The tension between two worlds, two desires, two realities, is often well expressed in song. Take these lyrics from The Altar and the Door, a song by Casting Crowns:

Careless, I am reckless

I’m a wrong-way-travelin’-slowly-unraveling shell of a man

Burnt out, I’m so numb now

That the fire’s just an ember way down in the corner of my cold, cold heart

Lord, this time I’ll make it right, here at the altar I lay my life

Your kingdom come but my will was done, my heart is broken as I…

Cry, like so many times before

But my eyes are dry before I leave the floor, oh Lord

I try but this time, Jesus, how can I be sure I will not lose my follow through

Between the altar and the door

There is this enormous tension between wanting to do the right thing, to kindle the fire of love for Jesus and his Kingdom and to place his will above our own – but how to follow through with it if this determination fades the moment the door of the church is passed?

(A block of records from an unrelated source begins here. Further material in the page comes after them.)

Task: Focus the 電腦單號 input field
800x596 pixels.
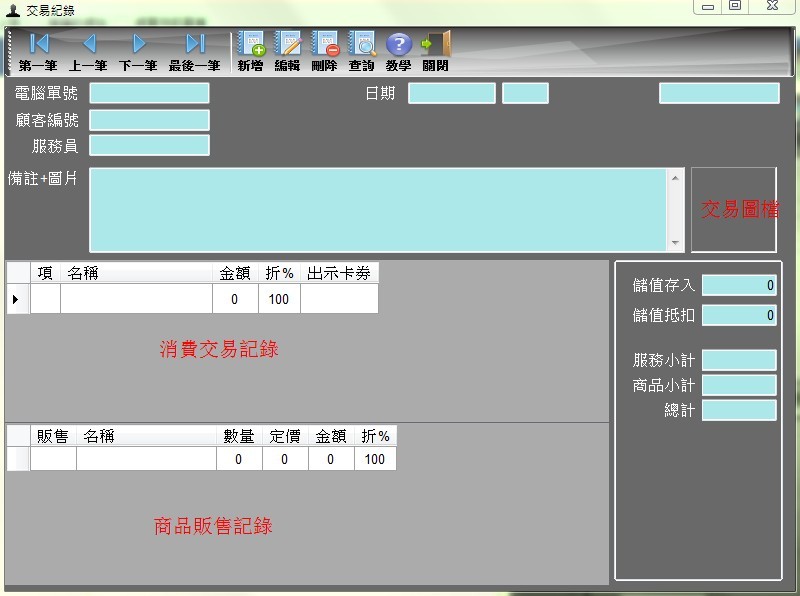Action: [148, 92]
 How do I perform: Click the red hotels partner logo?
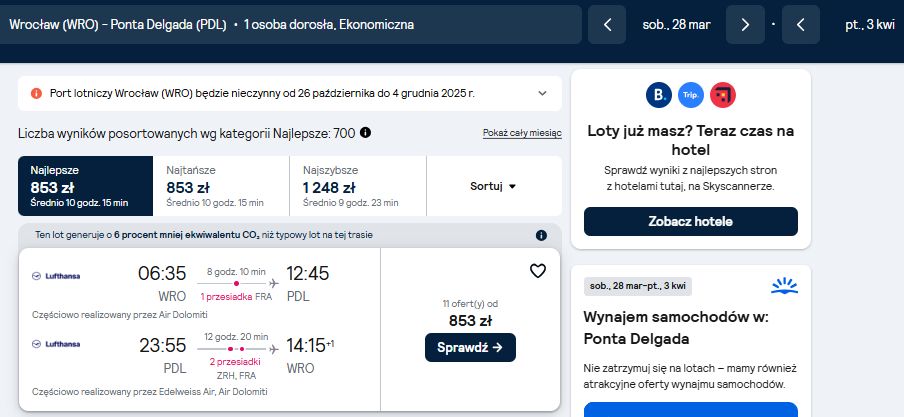coord(723,95)
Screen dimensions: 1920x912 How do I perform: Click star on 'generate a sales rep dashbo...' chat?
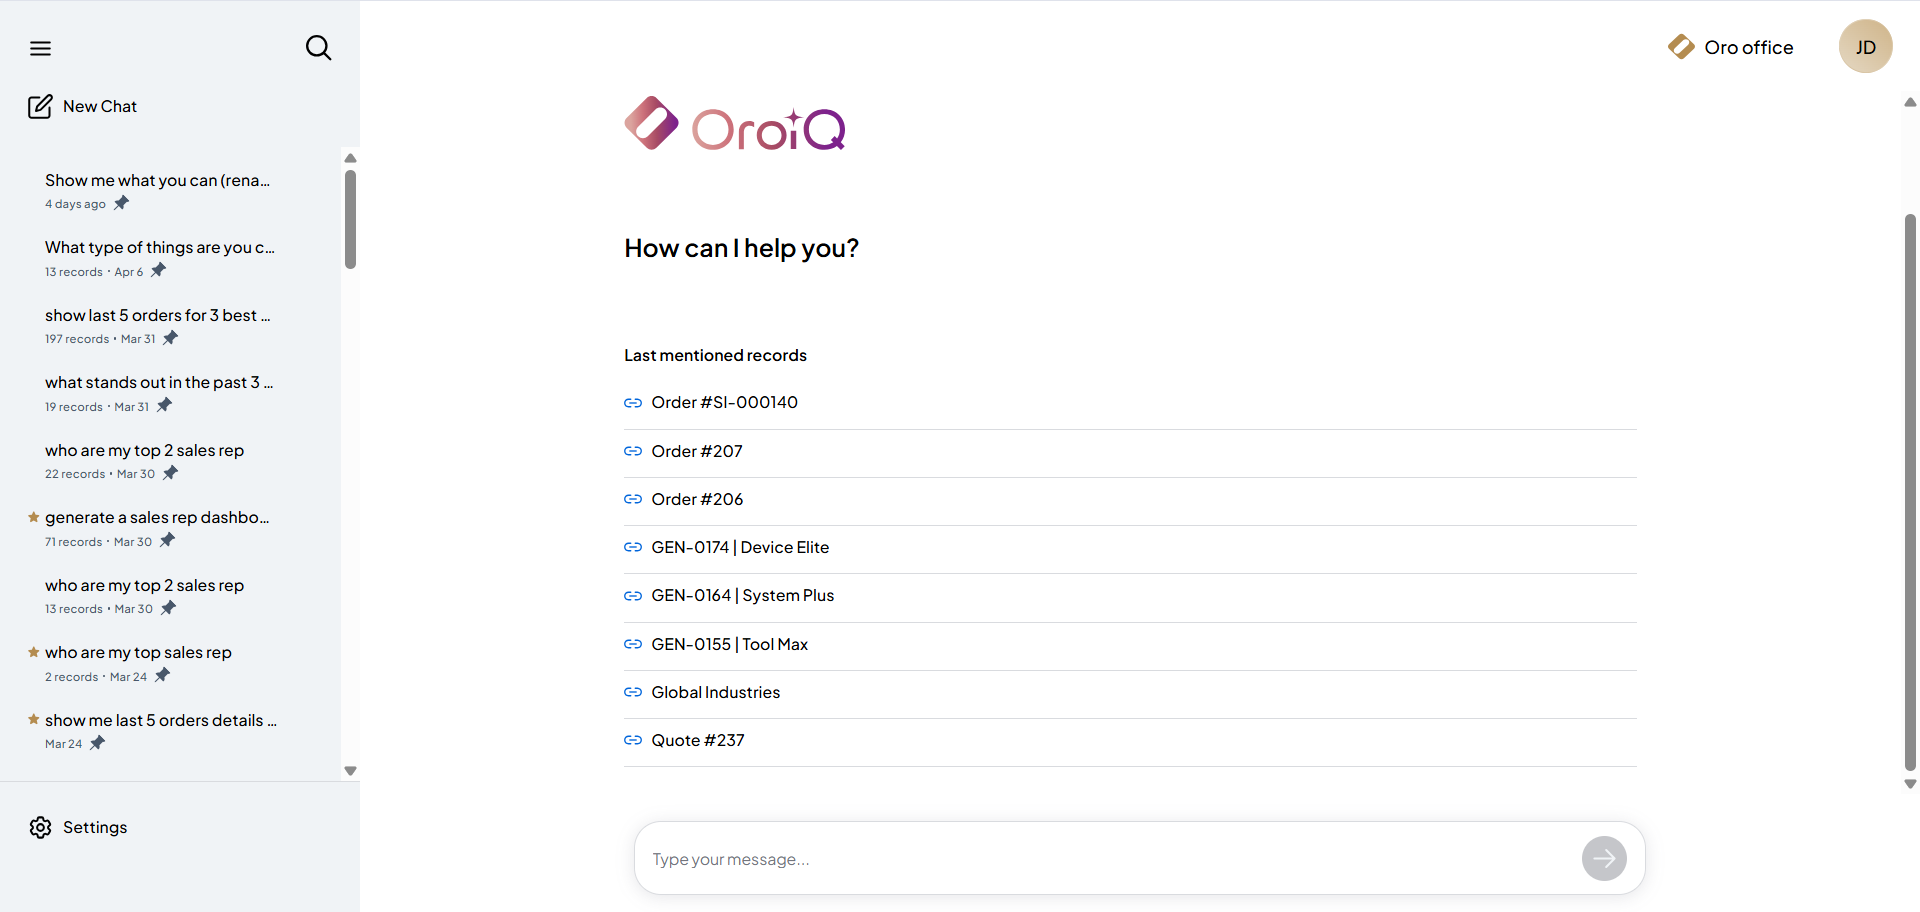(34, 517)
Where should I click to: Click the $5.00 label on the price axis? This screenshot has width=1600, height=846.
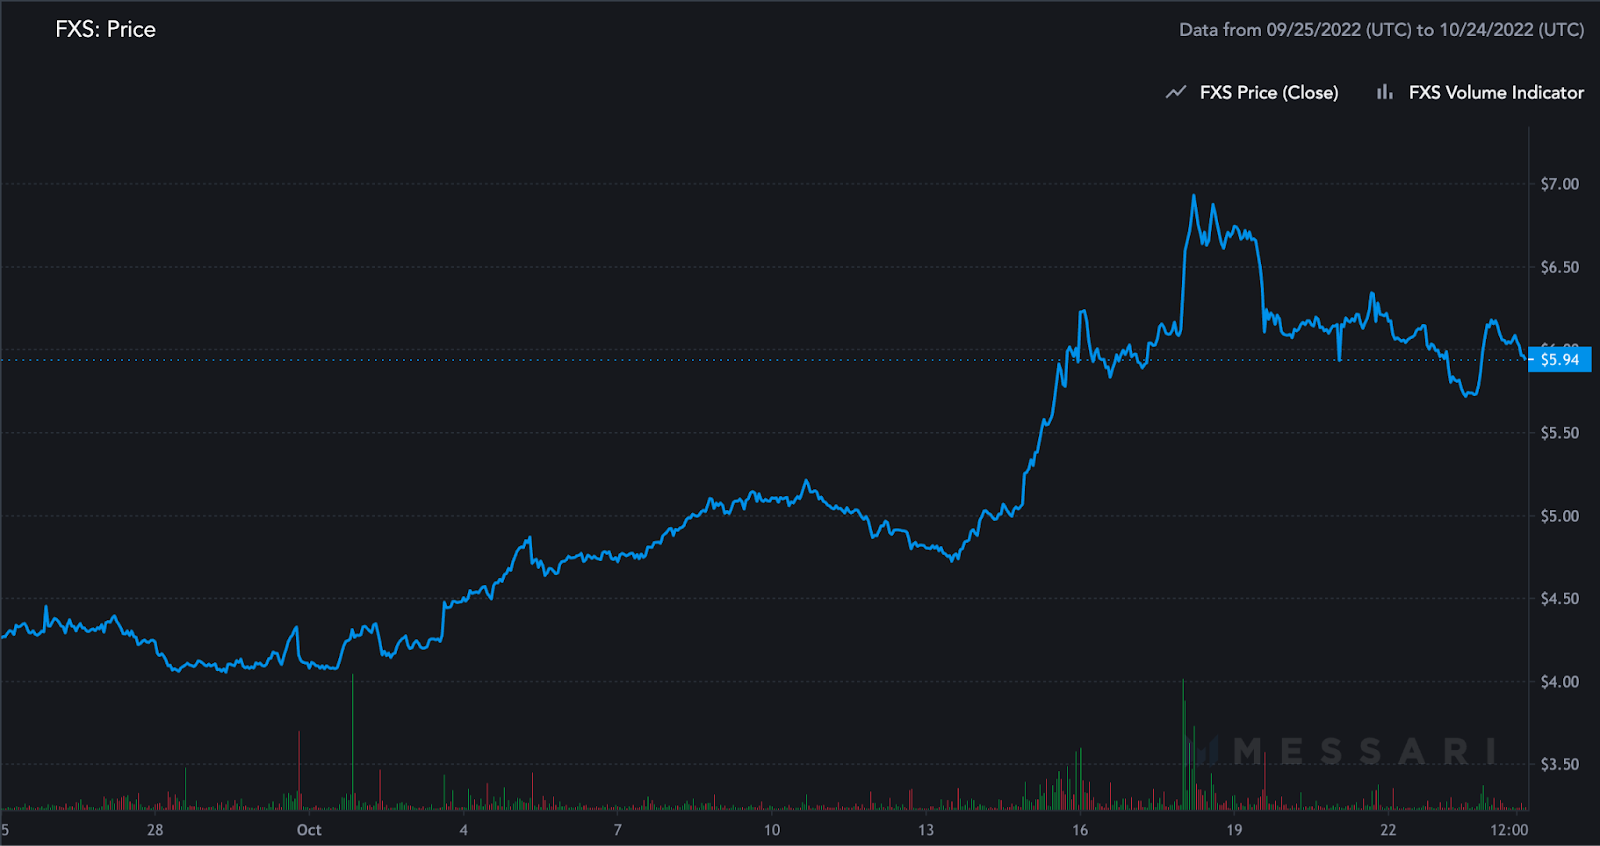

The song itself gives a hint of a way out of this dilemma:

I’m trying so hard to stop trying so hard

Just let You be who You are

Lord, who You are in me

Jesus, I’m trying so hard to stop trying so hard

Just let You be who You are

Lord, who You are in me

‘Stop trying so hard.’ But oh how hard I often do try. ‘Let You be who You are in me.’ Surrender. Would that be the answer?